Liberal arts created the nation
YESTERDAY, the De La Salle University College of Liberal Arts celebrated its centenary, commemorating the establishment of the School of Arts and Sciences in 1918.
Also, last Thursday night at the Manila Hotel, a new organization called Advocates of Philippine Culture and Arts — Tagapagtaguyod ng Sining At Kultura ng Pilipinas (TSKP) — had its first meeting organized by Director Flordeliza Villaseñor of the Museo ng Maynila. Its chairman is lawyer Tranquil Salvador.
I rarely get awards, so I was so elated when I was awarded by the organization with a Frederic Caedo bronze sculpture titled “Ang Manunulat.” And this made me reflect, as a historian, could I also be an artist?
You see, history as a subject is always placed among the social sciences because people think that art and literature are about creativity, and that the historian should write based on the method and the evidence and not on creativity: identifying sources, criticizing and fact-checking them if they are authentic or if they tell the truth.
Historian Ambeth Ocampo once received an autograph from poet Virgilio S. Almario who called him “Tagapagpalaganap ng (H)istoria.” With the separated “h,” history becomes just a story and one may interpret this as the National Artist poking good fun at the public historian. Or, was he really?
In fact, the reason people think that history is boring is because some educators and teachers may have separated it from the art of storytelling. Even our Tagalog word for history, kasaysayan, as Zeus Salazar has pointed out, comes from the word “saysay” — story.
But of course history is also a social science. In fact, the highest national award for a historian is not the Order of the National Artists but the National Scientist Award which was previously given to Gregorio F. Zaide, Teodoro Agoncillo and Encarnacion Elzona.

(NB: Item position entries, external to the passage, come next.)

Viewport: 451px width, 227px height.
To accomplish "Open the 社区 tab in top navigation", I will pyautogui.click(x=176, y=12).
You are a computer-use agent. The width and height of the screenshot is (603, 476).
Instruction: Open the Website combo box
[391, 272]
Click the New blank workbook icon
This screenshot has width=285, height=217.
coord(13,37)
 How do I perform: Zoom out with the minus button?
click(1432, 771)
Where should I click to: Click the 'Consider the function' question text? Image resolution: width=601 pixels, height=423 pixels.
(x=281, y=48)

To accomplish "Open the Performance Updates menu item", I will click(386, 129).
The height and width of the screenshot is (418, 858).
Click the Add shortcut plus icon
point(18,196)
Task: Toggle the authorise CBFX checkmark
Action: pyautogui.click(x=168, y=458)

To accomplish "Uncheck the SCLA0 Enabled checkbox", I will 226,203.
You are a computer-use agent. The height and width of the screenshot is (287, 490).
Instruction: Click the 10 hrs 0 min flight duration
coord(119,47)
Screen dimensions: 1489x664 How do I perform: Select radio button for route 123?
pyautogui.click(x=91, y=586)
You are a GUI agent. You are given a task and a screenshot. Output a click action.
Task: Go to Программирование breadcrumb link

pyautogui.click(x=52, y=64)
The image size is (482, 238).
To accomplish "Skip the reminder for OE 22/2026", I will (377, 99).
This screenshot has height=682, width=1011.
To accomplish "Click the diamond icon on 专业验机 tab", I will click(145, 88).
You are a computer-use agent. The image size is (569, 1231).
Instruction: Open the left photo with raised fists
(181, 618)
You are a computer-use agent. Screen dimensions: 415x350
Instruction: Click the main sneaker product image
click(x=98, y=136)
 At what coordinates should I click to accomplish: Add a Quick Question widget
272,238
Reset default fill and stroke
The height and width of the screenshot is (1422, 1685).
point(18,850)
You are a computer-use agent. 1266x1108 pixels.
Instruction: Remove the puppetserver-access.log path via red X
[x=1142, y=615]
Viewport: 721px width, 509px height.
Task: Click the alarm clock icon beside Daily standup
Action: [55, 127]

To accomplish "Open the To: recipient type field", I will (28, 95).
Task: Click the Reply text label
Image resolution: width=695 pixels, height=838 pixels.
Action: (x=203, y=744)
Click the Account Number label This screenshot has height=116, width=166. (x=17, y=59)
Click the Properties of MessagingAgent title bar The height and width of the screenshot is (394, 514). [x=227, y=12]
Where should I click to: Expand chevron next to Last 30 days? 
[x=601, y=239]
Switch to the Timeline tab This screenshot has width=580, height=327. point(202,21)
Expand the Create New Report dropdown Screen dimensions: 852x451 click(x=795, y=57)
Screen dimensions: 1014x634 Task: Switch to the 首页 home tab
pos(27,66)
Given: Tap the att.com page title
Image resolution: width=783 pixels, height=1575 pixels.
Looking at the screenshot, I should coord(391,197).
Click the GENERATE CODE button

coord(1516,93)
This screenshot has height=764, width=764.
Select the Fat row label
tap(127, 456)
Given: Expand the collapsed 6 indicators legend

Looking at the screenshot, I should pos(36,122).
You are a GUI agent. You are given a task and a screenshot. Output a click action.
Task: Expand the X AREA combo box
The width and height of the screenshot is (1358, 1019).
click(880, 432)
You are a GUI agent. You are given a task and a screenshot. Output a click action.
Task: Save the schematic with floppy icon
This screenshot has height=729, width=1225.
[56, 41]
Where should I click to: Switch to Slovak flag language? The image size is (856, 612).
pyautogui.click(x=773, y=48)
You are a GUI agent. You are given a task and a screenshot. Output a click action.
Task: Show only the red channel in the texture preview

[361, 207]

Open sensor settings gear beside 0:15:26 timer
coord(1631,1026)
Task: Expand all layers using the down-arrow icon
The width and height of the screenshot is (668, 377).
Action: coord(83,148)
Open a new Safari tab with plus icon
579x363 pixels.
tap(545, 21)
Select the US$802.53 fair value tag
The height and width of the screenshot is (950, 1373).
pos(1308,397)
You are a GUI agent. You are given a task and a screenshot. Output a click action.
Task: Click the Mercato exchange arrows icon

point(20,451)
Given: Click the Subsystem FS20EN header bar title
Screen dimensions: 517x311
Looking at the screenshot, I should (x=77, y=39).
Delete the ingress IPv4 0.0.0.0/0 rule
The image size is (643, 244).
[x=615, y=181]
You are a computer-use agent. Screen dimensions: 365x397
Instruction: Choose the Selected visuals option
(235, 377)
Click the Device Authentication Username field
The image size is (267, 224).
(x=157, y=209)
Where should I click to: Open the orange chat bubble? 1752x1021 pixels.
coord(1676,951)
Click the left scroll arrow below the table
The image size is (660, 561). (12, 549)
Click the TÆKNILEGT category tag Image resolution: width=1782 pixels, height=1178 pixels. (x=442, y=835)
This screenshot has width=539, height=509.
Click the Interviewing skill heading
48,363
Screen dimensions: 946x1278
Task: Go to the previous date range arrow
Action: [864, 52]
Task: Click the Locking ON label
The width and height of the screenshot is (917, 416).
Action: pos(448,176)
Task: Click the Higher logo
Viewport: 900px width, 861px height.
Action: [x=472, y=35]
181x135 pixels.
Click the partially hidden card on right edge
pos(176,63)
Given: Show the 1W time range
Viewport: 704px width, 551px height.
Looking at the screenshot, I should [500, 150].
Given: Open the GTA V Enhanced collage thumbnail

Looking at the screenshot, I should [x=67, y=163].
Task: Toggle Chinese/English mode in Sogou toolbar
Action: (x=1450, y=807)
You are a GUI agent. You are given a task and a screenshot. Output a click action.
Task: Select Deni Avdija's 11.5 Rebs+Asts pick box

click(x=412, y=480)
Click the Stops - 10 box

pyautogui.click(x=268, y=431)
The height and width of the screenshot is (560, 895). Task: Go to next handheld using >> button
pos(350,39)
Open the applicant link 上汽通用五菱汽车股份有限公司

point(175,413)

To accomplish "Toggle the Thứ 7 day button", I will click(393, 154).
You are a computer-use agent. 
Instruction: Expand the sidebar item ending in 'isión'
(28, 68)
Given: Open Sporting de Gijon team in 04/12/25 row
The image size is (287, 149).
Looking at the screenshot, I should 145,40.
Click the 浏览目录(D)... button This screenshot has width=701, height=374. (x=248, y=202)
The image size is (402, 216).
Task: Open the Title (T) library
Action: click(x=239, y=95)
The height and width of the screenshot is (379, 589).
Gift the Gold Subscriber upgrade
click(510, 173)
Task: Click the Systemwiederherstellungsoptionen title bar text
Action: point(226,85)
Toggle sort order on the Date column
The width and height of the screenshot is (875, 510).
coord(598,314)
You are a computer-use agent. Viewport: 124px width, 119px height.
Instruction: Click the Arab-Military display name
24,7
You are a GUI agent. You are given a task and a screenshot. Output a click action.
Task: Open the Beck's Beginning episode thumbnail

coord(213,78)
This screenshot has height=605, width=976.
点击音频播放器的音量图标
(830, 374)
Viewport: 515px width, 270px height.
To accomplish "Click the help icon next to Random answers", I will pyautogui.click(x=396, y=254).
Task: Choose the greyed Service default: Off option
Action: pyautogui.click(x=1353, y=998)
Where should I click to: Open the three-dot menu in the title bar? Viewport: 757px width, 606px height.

The German social psychologist Erich Fromm, in the book The Art of Loving, implied that art is not the things we create and put into museums, but the way we live. He considered music, painting, carpentry, medicine or engineering, even loving, as forms of art.
And that is actually the original meaning of liberal arts: It is composed of both the arts and the sciences — the way we live.
During our last live facebook broadcast of Dulowtard History Live on the hundred years of liberal arts, my colleague Van Ybiernas reminded us that the concept of liberal arts was born out of the enlightenment to “free” us, “libera,” from the strong influence of the Church and the King. So, the enlightenment is based on the arts with “man” as the center, instead of God, and science as the solution to the problems of man instead of waiting for miracles. Thus, the humanities.
So, both the arts and sciences are considered to be the cornerstone of the attainment of man’s full potential. To paraphrase the Lord, man does not live by bread alone, he also has a soul expressed in the arts and humanities, so that man will not just be a robot, knowledgeable of technical things but devoid of the humanity. The appreciation of liberal arts is what gives us dignity.
That is why the former De La Salle College, and other universities like UP who call it the College of Arts and Sciences, made liberal arts the foundation of their general education programs. There was a time at UP when the GE subjects were set in such a way that when one graduates from UP, one would have a wide knowledge of the humanities and sciences — thus Tatak UP — so they can fully contribute to the national development.
And then, eventually, liberal arts program was broken up, to become the hard sciences (lbiology, chemistry, physics, mathematics), the social sciences (history, anthropology, sociology, economics, political science), and humanities (literature, music, fine arts). Today, although the hard sciences in our education are being increased, along with practical courses like engineering, mathematics and medicine, many people think that we should have less humanities and less social studies because they feel that these are useless.
But artists and social scientists should be consoled with the fact that the national consciousness was created first and foremost by artists and their “obra.” Did not Filipinos start to talk about their common misery when they heard about José Rizal’s novel Noli Me Tangere? Isn’t it that Filipinos love of country was inflamed when they read Andres Bonifacio’s poem “Pag-ibig sa Tinubuang Bayan”? Isn’t it that many were inspired to believe in themselves as Filipinos when they marveled at the beauty of Juan Luna’s “Spoliarium”?
It is said that art may not change the world, but it can change the way we think of the world. And maybe that it will make us love our nation more and want to contribute to its continuing story.